> **SOURCE INFORMATION**:
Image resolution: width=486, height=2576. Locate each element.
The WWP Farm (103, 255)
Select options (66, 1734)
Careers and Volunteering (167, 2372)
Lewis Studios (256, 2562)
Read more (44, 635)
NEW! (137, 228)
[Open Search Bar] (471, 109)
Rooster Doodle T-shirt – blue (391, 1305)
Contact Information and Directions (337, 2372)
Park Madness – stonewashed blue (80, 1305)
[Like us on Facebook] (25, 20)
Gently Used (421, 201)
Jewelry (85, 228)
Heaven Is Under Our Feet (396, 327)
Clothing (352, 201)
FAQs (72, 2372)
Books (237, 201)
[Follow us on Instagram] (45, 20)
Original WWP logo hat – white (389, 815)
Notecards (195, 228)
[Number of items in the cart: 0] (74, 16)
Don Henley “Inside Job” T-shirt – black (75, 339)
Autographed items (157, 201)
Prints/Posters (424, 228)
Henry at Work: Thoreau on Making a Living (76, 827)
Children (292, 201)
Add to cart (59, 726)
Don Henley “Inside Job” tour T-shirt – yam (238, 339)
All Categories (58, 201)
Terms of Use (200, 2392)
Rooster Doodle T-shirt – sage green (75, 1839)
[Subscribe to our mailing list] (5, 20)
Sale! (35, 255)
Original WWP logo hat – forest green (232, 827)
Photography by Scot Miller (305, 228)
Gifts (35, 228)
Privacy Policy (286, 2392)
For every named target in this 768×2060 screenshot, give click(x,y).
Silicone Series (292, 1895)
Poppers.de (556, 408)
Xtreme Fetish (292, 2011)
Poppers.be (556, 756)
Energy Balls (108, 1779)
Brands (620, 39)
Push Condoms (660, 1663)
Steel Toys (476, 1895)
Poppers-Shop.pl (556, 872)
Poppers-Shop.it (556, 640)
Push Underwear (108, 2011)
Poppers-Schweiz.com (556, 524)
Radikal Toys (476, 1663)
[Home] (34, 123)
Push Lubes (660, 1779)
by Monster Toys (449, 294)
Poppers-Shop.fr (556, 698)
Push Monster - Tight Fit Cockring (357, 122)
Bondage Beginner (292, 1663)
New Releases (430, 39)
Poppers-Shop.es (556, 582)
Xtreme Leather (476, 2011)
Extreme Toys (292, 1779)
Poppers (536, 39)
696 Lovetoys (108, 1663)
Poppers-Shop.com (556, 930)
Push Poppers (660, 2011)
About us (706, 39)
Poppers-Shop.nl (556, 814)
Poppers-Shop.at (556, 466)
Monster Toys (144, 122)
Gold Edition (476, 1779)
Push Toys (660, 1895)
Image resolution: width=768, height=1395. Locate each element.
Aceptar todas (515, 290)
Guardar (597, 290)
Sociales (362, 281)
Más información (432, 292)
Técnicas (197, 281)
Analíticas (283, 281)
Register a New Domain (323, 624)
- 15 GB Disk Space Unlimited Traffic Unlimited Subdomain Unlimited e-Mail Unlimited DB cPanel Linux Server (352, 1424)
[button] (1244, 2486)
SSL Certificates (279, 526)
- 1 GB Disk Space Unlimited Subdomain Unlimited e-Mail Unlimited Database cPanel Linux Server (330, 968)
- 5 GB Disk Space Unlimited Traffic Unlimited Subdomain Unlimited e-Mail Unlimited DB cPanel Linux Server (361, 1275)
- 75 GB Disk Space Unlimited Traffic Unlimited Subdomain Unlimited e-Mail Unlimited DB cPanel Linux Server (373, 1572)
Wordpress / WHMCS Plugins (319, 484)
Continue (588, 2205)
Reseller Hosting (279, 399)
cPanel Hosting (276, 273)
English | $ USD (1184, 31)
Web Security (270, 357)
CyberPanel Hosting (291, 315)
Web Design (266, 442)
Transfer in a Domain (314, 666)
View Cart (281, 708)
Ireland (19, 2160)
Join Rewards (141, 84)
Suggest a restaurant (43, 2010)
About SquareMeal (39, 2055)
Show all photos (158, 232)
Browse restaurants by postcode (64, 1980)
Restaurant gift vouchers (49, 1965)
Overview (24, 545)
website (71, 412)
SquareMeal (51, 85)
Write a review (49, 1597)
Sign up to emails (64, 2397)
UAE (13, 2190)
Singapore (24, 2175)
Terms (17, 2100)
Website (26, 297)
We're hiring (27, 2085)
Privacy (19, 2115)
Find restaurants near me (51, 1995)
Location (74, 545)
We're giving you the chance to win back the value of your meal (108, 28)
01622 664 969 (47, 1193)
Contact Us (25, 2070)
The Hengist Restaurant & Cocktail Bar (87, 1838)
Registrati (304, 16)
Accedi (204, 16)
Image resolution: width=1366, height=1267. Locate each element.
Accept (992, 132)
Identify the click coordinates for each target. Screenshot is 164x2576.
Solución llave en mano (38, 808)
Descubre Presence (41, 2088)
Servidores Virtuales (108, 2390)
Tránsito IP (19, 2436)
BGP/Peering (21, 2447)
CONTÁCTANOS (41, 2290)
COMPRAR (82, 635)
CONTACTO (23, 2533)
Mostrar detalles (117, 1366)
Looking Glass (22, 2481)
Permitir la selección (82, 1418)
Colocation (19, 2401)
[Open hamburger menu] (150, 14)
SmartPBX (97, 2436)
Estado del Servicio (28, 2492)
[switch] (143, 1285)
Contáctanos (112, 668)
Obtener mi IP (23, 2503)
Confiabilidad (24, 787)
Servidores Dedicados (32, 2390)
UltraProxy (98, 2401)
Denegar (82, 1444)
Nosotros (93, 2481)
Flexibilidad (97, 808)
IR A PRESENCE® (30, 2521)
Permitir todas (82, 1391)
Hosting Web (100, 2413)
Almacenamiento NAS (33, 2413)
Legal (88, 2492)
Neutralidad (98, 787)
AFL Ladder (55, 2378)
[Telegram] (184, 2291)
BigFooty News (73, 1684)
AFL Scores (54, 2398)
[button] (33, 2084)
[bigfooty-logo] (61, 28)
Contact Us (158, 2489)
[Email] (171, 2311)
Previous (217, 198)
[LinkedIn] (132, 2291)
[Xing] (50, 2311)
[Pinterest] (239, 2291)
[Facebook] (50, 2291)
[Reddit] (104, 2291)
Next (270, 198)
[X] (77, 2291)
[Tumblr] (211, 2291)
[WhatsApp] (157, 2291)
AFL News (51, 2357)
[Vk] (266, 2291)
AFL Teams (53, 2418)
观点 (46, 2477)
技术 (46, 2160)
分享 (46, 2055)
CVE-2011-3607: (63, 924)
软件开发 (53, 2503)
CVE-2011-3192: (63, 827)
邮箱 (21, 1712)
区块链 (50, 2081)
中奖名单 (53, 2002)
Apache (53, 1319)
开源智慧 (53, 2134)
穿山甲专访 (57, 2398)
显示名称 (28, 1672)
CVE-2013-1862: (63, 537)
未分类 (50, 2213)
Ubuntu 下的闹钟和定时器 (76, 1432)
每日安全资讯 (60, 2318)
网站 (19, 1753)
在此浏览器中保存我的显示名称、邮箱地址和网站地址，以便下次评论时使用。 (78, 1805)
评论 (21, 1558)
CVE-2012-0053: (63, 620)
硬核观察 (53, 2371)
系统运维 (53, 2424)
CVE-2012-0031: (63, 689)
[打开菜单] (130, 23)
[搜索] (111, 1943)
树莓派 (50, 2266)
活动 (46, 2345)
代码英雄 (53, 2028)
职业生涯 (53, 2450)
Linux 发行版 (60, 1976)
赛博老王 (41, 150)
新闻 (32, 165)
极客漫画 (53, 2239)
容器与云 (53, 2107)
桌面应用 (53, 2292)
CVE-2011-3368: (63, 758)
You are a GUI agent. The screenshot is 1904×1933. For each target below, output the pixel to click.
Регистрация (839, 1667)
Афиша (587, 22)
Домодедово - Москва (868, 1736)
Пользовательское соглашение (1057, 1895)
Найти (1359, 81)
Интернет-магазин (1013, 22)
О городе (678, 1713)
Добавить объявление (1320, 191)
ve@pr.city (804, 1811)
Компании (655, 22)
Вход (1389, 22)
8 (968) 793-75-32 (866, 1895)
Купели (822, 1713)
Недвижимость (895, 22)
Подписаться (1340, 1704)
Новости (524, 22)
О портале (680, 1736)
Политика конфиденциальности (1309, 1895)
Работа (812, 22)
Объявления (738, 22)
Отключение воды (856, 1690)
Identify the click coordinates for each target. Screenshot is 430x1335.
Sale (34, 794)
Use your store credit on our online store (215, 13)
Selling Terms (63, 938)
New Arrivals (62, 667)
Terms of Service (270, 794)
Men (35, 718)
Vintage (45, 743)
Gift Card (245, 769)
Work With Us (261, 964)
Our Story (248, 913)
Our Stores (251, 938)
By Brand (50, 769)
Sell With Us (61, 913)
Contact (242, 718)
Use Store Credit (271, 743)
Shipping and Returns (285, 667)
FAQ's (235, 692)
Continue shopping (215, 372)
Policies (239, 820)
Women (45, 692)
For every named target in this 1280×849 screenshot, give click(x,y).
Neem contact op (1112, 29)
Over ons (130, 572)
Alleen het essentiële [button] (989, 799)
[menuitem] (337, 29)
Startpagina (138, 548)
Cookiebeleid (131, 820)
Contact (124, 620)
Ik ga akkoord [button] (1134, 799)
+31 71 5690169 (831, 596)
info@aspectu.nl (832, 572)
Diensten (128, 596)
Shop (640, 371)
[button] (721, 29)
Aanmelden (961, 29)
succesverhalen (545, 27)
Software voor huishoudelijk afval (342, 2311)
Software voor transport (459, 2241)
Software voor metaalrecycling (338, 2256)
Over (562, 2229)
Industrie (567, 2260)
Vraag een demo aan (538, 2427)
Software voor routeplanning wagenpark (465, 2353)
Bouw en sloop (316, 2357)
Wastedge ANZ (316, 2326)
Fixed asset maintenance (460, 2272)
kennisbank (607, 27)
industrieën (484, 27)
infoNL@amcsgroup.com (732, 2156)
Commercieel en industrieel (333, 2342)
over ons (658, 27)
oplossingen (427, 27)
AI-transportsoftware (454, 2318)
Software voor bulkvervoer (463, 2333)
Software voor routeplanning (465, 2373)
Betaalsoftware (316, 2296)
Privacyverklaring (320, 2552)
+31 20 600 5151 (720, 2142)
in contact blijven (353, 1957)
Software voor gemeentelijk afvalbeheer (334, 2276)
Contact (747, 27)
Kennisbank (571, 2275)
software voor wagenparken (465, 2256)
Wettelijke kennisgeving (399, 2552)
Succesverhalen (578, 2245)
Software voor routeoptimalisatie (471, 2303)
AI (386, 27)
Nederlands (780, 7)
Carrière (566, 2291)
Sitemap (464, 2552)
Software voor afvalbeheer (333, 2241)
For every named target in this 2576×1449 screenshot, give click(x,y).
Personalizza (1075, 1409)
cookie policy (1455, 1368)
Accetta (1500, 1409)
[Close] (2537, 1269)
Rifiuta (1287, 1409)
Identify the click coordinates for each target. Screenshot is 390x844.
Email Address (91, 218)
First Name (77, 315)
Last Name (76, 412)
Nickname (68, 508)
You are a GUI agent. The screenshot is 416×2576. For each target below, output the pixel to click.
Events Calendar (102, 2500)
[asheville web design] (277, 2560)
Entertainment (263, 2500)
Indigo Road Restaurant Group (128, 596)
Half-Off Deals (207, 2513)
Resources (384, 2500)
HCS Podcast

> **TASK STATEMENT**: An exact copy of the line containing "succesverhalen (545, 27)" and all lines after it, through the last line of the entries, is the required answer.

> **TASK OUTPUT**:
succesverhalen (545, 27)
Software voor huishoudelijk afval (342, 2311)
Software voor transport (459, 2241)
Software voor metaalrecycling (338, 2256)
Over (562, 2229)
Industrie (567, 2260)
Vraag een demo aan (538, 2427)
Software voor routeplanning wagenpark (465, 2353)
Bouw en sloop (316, 2357)
Wastedge ANZ (316, 2326)
Fixed asset maintenance (460, 2272)
kennisbank (607, 27)
industrieën (484, 27)
infoNL@amcsgroup.com (732, 2156)
Commercieel en industrieel (333, 2342)
over ons (658, 27)
oplossingen (427, 27)
AI-transportsoftware (454, 2318)
Software voor bulkvervoer (463, 2333)
Software voor routeplanning (465, 2373)
Betaalsoftware (316, 2296)
Privacyverklaring (320, 2552)
+31 20 600 5151 (720, 2142)
in contact blijven (353, 1957)
Software voor gemeentelijk afvalbeheer (334, 2276)
Contact (747, 27)
Kennisbank (571, 2275)
software voor wagenparken (465, 2256)
Wettelijke kennisgeving (399, 2552)
Succesverhalen (578, 2245)
Software voor routeoptimalisatie (471, 2303)
AI (386, 27)
Nederlands (780, 7)
Carrière (566, 2291)
Sitemap (464, 2552)
Software voor afvalbeheer (333, 2241)
For every named target in this 2576×1449 screenshot, give click(x,y).
Personalizza (1075, 1409)
cookie policy (1455, 1368)
Accetta (1500, 1409)
[Close] (2537, 1269)
Rifiuta (1287, 1409)
Identify the click coordinates for each target. Screenshot is 390x844.
Email Address (91, 218)
First Name (77, 315)
Last Name (76, 412)
Nickname (68, 508)
You are a GUI agent. The screenshot is 416×2576. For each target below, output the pixel to click.
Events Calendar (102, 2500)
[asheville web design] (277, 2560)
Entertainment (263, 2500)
Indigo Road Restaurant Group (128, 596)
Half-Off Deals (207, 2513)
Resources (384, 2500)
HCS Podcast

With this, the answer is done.